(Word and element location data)
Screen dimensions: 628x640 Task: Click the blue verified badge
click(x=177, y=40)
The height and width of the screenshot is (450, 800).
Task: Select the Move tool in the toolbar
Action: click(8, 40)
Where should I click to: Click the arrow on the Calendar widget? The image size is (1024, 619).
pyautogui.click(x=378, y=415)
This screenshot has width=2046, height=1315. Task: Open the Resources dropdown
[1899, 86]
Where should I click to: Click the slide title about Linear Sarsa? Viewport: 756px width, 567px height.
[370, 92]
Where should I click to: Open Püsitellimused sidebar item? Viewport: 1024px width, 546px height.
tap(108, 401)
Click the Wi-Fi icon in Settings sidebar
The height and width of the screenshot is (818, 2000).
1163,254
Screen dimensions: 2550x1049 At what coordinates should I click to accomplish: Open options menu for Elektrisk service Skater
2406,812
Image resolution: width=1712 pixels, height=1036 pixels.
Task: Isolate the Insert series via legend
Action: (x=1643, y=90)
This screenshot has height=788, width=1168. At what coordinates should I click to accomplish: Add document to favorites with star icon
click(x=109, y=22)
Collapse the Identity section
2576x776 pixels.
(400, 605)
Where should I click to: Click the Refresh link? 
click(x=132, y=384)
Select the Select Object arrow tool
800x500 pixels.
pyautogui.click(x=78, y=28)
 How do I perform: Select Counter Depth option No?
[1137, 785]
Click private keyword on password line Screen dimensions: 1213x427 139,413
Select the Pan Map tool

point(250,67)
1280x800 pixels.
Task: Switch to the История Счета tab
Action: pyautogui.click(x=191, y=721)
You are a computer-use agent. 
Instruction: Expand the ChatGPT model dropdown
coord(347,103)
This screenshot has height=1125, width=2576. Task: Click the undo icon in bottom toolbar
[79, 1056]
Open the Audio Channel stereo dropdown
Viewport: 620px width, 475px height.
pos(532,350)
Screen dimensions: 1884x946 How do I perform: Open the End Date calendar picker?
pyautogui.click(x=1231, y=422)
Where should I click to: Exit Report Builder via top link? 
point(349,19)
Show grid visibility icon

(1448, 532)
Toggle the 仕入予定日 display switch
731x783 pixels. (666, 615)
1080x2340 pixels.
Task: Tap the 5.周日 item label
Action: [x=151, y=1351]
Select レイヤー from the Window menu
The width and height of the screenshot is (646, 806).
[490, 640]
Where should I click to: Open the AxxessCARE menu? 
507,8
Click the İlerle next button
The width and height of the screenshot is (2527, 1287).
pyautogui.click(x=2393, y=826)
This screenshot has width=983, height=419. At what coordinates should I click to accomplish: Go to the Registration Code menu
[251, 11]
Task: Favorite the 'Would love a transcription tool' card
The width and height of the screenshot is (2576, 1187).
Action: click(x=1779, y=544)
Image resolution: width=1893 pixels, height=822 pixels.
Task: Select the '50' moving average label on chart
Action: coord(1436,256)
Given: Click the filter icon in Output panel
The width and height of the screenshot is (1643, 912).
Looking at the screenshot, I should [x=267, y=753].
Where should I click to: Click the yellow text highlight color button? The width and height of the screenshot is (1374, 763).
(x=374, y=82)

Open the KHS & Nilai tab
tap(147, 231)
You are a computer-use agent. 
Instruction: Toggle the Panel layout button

- _Direction_
Can you lay out each line of the listing above as a JSON list of strings, one string per line, with the blank lines left out?

- _The output_
[
  "Screen dimensions: 628x640 Task: Click the blue verified badge",
  "click(x=177, y=40)",
  "The height and width of the screenshot is (450, 800).",
  "Task: Select the Move tool in the toolbar",
  "Action: click(8, 40)",
  "Where should I click to: Click the arrow on the Calendar widget? The image size is (1024, 619).",
  "pyautogui.click(x=378, y=415)",
  "This screenshot has width=2046, height=1315. Task: Open the Resources dropdown",
  "[1899, 86]",
  "Where should I click to: Click the slide title about Linear Sarsa? Viewport: 756px width, 567px height.",
  "[370, 92]",
  "Where should I click to: Open Püsitellimused sidebar item? Viewport: 1024px width, 546px height.",
  "tap(108, 401)",
  "Click the Wi-Fi icon in Settings sidebar",
  "The height and width of the screenshot is (818, 2000).",
  "1163,254",
  "Screen dimensions: 2550x1049 At what coordinates should I click to accomplish: Open options menu for Elektrisk service Skater",
  "2406,812",
  "Image resolution: width=1712 pixels, height=1036 pixels.",
  "Task: Isolate the Insert series via legend",
  "Action: (x=1643, y=90)",
  "This screenshot has height=788, width=1168. At what coordinates should I click to accomplish: Add document to favorites with star icon",
  "click(x=109, y=22)",
  "Collapse the Identity section",
  "2576x776 pixels.",
  "(400, 605)",
  "Where should I click to: Click the Refresh link? ",
  "click(x=132, y=384)",
  "Select the Select Object arrow tool",
  "800x500 pixels.",
  "pyautogui.click(x=78, y=28)",
  " How do I perform: Select Counter Depth option No?",
  "[1137, 785]",
  "Click private keyword on password line Screen dimensions: 1213x427 139,413",
  "Select the Pan Map tool",
  "point(250,67)",
  "1280x800 pixels.",
  "Task: Switch to the История Счета tab",
  "Action: pyautogui.click(x=191, y=721)",
  "You are a computer-use agent. ",
  "Instruction: Expand the ChatGPT model dropdown",
  "coord(347,103)",
  "This screenshot has height=1125, width=2576. Task: Click the undo icon in bottom toolbar",
  "[79, 1056]",
  "Open the Audio Channel stereo dropdown",
  "Viewport: 620px width, 475px height.",
  "pos(532,350)",
  "Screen dimensions: 1884x946 How do I perform: Open the End Date calendar picker?",
  "pyautogui.click(x=1231, y=422)",
  "Where should I click to: Exit Report Builder via top link? ",
  "point(349,19)",
  "Show grid visibility icon",
  "(1448, 532)",
  "Toggle the 仕入予定日 display switch",
  "731x783 pixels. (666, 615)",
  "1080x2340 pixels.",
  "Task: Tap the 5.周日 item label",
  "Action: [x=151, y=1351]",
  "Select レイヤー from the Window menu",
  "The width and height of the screenshot is (646, 806).",
  "[490, 640]",
  "Where should I click to: Open the AxxessCARE menu? ",
  "507,8",
  "Click the İlerle next button",
  "The width and height of the screenshot is (2527, 1287).",
  "pyautogui.click(x=2393, y=826)",
  "This screenshot has width=983, height=419. At what coordinates should I click to accomplish: Go to the Registration Code menu",
  "[251, 11]",
  "Task: Favorite the 'Would love a transcription tool' card",
  "The width and height of the screenshot is (2576, 1187).",
  "Action: click(x=1779, y=544)",
  "Image resolution: width=1893 pixels, height=822 pixels.",
  "Task: Select the '50' moving average label on chart",
  "Action: coord(1436,256)",
  "Given: Click the filter icon in Output panel",
  "The width and height of the screenshot is (1643, 912).",
  "Looking at the screenshot, I should [x=267, y=753].",
  "Where should I click to: Click the yellow text highlight color button? The width and height of the screenshot is (1374, 763).",
  "(x=374, y=82)",
  "Open the KHS & Nilai tab",
  "tap(147, 231)",
  "You are a computer-use agent. ",
  "Instruction: Toggle the Panel layout button"
]